Required task »
Quote the material below word for word, starting at the line containing "The width and height of the screenshot is (862, 570)." and ending at the line containing "click(161, 171)".

Records for the exercise »
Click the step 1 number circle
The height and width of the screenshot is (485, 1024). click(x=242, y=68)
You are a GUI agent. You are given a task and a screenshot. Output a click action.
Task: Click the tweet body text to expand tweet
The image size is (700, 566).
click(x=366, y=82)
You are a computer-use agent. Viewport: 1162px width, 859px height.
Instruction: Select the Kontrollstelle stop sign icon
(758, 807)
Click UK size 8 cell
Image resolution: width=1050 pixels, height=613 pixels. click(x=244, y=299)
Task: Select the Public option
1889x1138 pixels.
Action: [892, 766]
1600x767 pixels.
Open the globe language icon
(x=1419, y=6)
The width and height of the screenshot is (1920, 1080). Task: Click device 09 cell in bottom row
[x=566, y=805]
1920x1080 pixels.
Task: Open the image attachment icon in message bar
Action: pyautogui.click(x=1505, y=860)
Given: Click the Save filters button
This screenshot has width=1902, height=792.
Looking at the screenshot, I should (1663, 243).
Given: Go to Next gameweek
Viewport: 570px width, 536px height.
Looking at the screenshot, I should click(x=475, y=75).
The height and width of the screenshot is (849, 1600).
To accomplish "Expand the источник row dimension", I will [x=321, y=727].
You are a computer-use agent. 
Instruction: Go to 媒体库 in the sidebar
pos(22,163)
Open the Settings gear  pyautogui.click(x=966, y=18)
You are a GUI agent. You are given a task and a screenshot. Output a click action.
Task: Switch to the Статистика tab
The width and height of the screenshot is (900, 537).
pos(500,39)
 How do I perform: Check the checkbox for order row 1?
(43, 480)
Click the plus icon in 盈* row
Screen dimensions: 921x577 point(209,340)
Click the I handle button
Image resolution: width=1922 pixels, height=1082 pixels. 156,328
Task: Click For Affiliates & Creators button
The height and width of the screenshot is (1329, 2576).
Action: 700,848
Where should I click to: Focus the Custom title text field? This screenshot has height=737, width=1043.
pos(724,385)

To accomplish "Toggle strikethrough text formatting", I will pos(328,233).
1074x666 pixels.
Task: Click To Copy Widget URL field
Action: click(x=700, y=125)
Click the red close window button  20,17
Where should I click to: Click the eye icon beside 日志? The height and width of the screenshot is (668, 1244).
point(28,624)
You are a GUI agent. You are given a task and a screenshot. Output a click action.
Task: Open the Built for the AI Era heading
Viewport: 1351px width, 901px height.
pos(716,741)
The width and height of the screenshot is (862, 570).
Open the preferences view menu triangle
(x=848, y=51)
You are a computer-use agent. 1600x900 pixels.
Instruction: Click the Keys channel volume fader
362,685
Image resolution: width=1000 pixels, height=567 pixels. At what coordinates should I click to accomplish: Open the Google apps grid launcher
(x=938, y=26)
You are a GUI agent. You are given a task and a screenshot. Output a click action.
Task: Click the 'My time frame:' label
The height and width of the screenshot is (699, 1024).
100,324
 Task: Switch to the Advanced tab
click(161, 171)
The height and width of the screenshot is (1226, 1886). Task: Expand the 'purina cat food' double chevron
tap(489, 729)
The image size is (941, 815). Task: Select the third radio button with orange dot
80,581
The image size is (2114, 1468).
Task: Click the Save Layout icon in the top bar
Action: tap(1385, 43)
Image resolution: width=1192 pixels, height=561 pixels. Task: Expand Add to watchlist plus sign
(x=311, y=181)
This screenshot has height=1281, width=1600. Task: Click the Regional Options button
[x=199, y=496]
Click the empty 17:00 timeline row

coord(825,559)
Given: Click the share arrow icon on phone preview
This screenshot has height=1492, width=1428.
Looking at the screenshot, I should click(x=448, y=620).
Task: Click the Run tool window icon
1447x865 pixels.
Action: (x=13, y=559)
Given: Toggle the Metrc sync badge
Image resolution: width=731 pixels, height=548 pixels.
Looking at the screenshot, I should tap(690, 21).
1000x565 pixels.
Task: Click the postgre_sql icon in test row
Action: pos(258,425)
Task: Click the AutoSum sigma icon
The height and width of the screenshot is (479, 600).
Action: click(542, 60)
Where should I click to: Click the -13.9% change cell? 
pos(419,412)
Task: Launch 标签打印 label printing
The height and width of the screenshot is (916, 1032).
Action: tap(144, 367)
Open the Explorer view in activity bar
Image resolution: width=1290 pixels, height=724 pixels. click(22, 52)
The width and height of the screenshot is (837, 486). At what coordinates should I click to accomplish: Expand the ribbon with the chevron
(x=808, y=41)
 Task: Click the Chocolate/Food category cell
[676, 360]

Answer to the task »
The width and height of the screenshot is (862, 570).
Open the preferences view menu triangle
(x=848, y=51)
You are a computer-use agent. 1600x900 pixels.
Instruction: Click the Keys channel volume fader
362,685
Image resolution: width=1000 pixels, height=567 pixels. At what coordinates should I click to accomplish: Open the Google apps grid launcher
(x=938, y=26)
You are a GUI agent. You are given a task and a screenshot. Output a click action.
Task: Click the 'My time frame:' label
The height and width of the screenshot is (699, 1024).
100,324
 Task: Switch to the Advanced tab
click(161, 171)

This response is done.